Crônicas de Ninguém

E as vezes me vejo a longa data.
Calvo, com os poucos cabelos que restam já brancos. 
Na garupa minha bela esposa, do qual o tempo não é capaz de atingir.
Longas distancias ainda a percorrer, estradas com obstáculos deixados para trás.

É… nos momentos em que algo me tira eixo, prefiro escrever sobre minhas previsões, do que me desesperançar ou deixar que a vontade de me enraivecer me prive do futuro. Coitados são os objetos ao redor, sempre apanham um pouco, afinal, meu autocontrole não é assim tão evoluído.

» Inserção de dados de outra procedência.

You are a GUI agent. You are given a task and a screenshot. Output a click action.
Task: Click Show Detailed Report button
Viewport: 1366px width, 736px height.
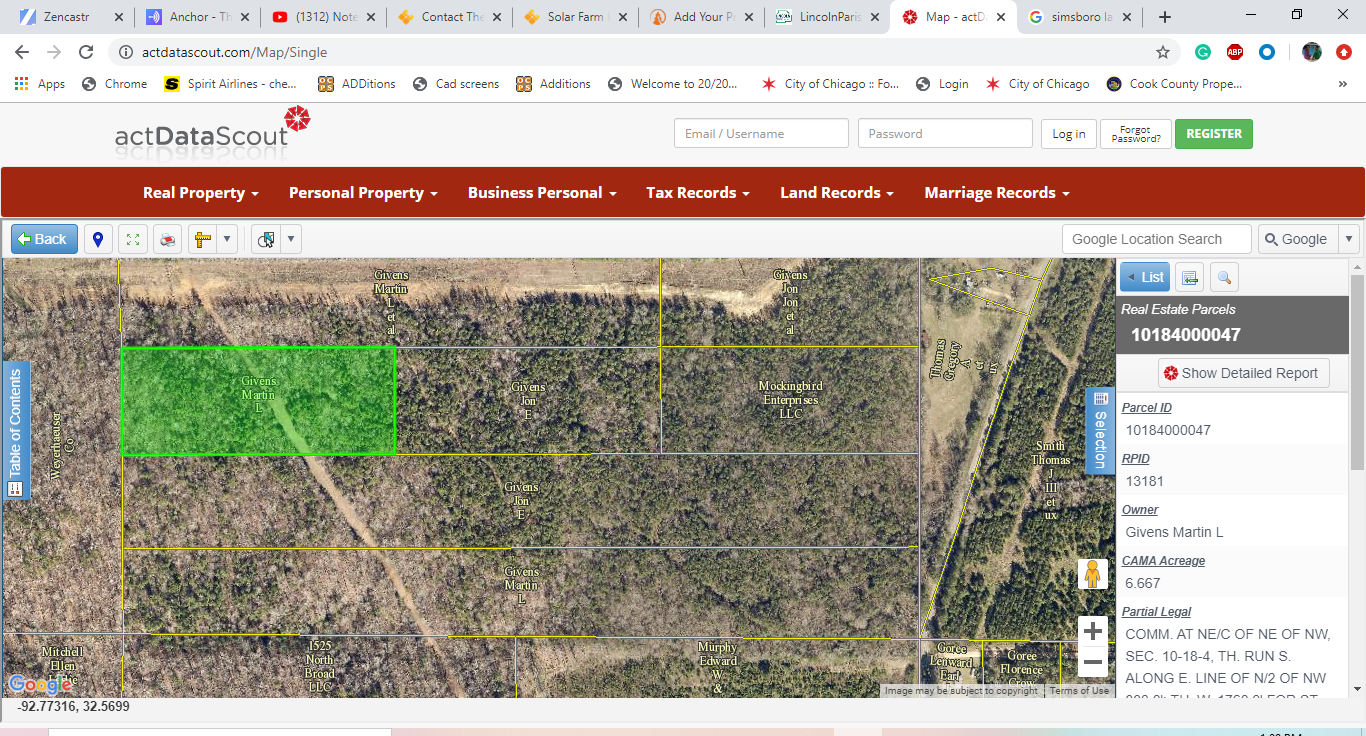(x=1243, y=373)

Algumas pessoas acordam com um simples objetivo, lançar à lama toda a tua paz e com afinco prosseguem.
Há quem diga que devemos nos manter firmes, tranquilos e aguardar pois essas pessoas logo desistem. Mas há momentos em que nossa cabeça parece pender em direção a vontade de trucidar a retidão dos atos, os pensamentos levantam a voz e acabamos por nos perder em níveis de discussão jamais imaginados.
Sorte daquele que se cala, que reflete, que ignora a ponto de se sentir sozinho em um ambiente cheio. Cheio de pessoas baratas, da qual a presença e companhia não valem uma misera gota de suor derramada em quentes tardes de dezembro.
Prefiro poetizar, divagar em pensamentos, do que me afundar junto a todas elas em seus perfis vazios.
Até que então, dentre belos e sórdidos pensamentos, a linda imagem de alguém se calando surge. Calados estão meus pensamentos, meus medos e minhas angustias.
Durante o pensamento, calado foi o momento. Em paz estou novamente.